Have you ever wondered how efficient your systems management is? Here’s some questions that will allow you to create some metrics of that:
How many network interfaces are currently connected to your IP network?
How many hosts are there, and what OS are they running?
For each OS, how many systems are up to date with the latest patches?
How long did it take to complete the latest patch cycle (that successfully updated 100% of the OS population)?
For the systems that run an antivirus/malware protection, how many are up to date with the latest configurations?
How many users are currently conected to the network?
Except for the last one, you should have a way of answering those questions. If you don’t then you can stop pretending that the systems connecting to your network are actually managed.
You can as well remove the network from the picture (maybe because endpoint security is not there yet) and consider the entire fleet of computer systems that belong to your organisation. But I reckon that won’t help much answering the questions. How do you know what’s on the system that hasn’t connected back to your network for three months? Information about its patching and malware protection state, application environment and the user is not available. So perhaps we’ll have to wait for the system to connect back to network where it can be managed (which brings us to question 1)?
No. The Internet is also your network. And there is a good model to follow for systems management: BlackBerry Enterprise Solution. It allows to buy a device off the shelf and build it to become a part of your enterprise – securely.

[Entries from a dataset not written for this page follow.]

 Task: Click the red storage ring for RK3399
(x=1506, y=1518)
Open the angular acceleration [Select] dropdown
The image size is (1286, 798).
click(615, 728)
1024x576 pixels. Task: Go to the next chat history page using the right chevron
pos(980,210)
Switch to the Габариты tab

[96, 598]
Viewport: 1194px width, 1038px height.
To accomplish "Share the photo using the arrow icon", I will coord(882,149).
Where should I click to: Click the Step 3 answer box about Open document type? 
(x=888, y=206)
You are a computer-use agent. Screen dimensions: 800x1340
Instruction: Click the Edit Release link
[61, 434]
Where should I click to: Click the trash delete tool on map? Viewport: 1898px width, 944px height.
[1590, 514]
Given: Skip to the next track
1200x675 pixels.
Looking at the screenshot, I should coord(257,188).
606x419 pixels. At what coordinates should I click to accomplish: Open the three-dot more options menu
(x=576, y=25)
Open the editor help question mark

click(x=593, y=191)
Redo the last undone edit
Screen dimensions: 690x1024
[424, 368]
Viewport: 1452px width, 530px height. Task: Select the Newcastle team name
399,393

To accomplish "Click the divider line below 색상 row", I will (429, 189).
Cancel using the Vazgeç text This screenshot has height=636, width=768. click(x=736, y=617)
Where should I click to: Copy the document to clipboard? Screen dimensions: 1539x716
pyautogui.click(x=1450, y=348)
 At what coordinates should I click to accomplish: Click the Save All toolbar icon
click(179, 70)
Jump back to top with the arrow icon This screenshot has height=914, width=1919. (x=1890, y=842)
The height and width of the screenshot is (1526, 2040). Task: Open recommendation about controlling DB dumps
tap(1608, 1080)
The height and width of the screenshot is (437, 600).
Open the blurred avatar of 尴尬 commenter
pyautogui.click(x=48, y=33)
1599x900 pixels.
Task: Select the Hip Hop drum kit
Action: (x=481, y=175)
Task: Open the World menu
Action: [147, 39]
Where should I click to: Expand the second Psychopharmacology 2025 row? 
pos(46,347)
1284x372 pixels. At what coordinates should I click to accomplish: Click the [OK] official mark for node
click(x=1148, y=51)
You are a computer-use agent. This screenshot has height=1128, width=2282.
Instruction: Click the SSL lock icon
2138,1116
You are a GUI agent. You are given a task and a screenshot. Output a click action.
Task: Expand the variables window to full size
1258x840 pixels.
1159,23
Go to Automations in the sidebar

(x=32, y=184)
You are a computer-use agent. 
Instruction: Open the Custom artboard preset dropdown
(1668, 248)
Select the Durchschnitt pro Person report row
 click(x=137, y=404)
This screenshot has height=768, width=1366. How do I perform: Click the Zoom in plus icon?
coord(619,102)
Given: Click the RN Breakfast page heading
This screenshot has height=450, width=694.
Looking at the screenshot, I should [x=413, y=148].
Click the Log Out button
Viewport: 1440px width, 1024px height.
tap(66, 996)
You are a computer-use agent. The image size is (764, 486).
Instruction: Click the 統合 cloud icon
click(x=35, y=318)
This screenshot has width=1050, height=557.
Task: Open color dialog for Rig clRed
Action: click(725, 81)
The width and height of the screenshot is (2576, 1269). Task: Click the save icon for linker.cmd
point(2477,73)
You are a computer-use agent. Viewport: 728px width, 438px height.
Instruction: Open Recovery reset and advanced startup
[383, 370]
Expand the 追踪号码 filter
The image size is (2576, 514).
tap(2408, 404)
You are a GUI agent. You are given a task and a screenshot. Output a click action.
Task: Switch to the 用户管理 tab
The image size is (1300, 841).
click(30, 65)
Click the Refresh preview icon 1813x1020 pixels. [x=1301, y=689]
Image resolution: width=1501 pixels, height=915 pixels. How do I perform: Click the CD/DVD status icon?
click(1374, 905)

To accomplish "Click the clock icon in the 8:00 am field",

It is location- and connectivity-independent. And it allows to configure the devices in a way that they self-destroy after not calling home for extended period of time. restrictions do apply here but this is where it’s going. So at every point in time you have reasonable idea of the current status of your systems – and the answers to the questions above. Restrictions do apply here but this is where it’s going. I’d like to see similar type of approach implemented for Windows and UNIX/Linux workstations.
The alternative is to give up the workstations and concentrate on the server room/datacentre security. It should be easy to provide the metrics for the server-only environments. In this case, document control becomes a real issue. Perhaps thin client access will help? Maybe, but I’m not overly enthusiastic about taking away the sense of my computer from the users. And thin client environments can be spectacular disasters.
Good systems management has everything to do with security – they go hand by hand. It is a responsibility of security administrators too to make sure that the systems are properly managed. Another responsibility is to model the situations where systems management will fail (due to intrusion, or negligence), and have a plan for the response. But if security management excludes some systems and users that have access to your information, however insignificant they are – that becomes the weakest link where the entire organisation’s information security fails.